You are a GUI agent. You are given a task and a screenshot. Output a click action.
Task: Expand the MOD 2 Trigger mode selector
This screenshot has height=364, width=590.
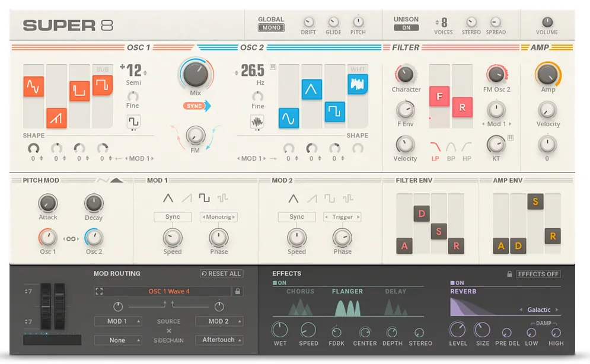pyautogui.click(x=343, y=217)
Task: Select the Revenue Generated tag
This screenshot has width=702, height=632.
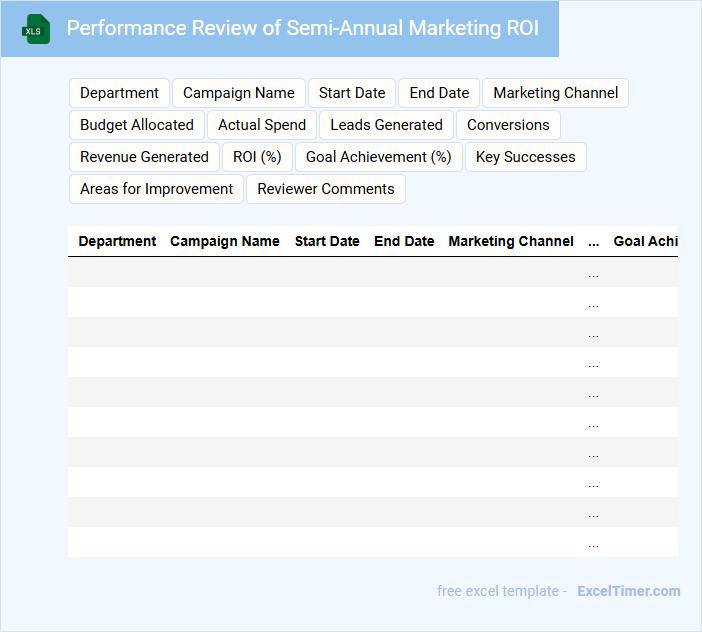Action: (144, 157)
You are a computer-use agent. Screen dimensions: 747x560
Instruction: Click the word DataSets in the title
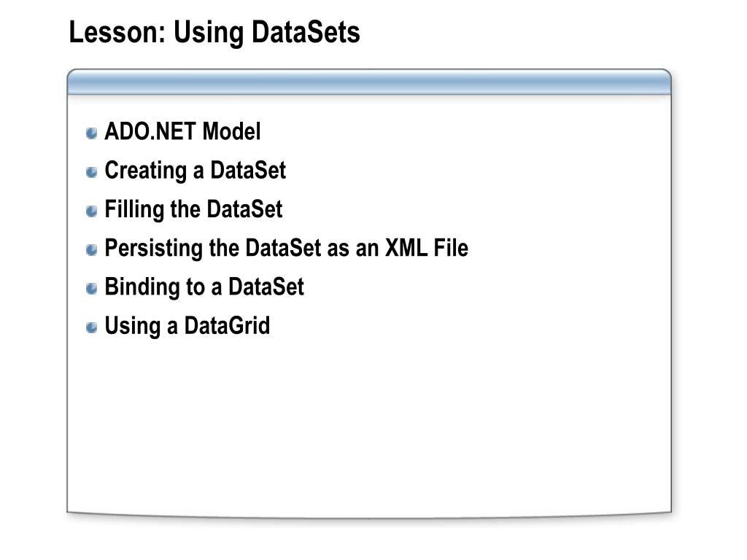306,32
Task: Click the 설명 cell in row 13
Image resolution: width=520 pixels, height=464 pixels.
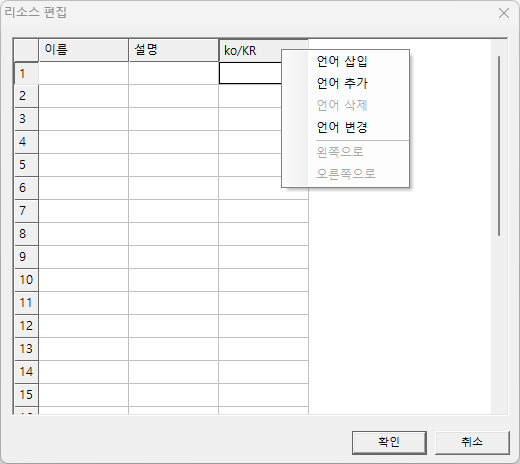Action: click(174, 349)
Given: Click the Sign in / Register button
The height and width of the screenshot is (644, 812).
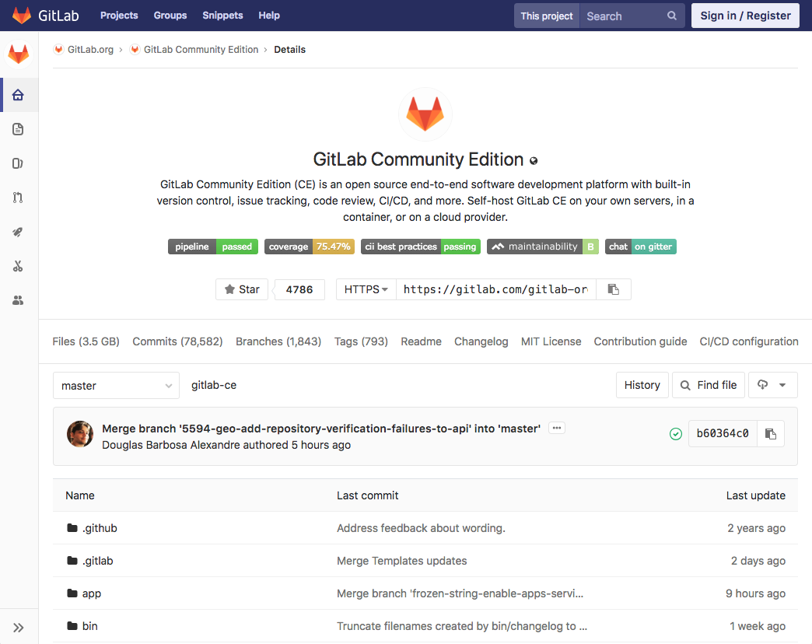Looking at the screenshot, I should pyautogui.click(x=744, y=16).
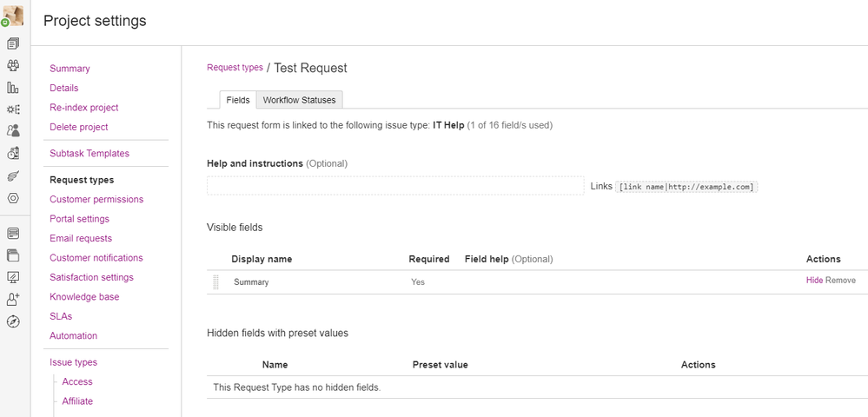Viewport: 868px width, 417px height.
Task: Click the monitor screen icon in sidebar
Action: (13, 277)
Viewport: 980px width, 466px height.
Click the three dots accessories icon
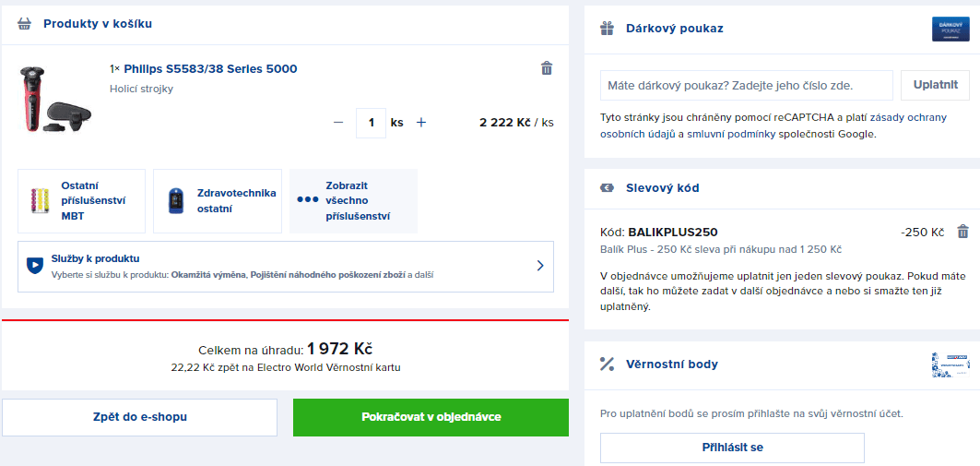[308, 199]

* TASK BRIEF:
Across all of the records above, how many lines include the string "agent"? Answer with one number only.

* EXERCISE SOLUTION:
2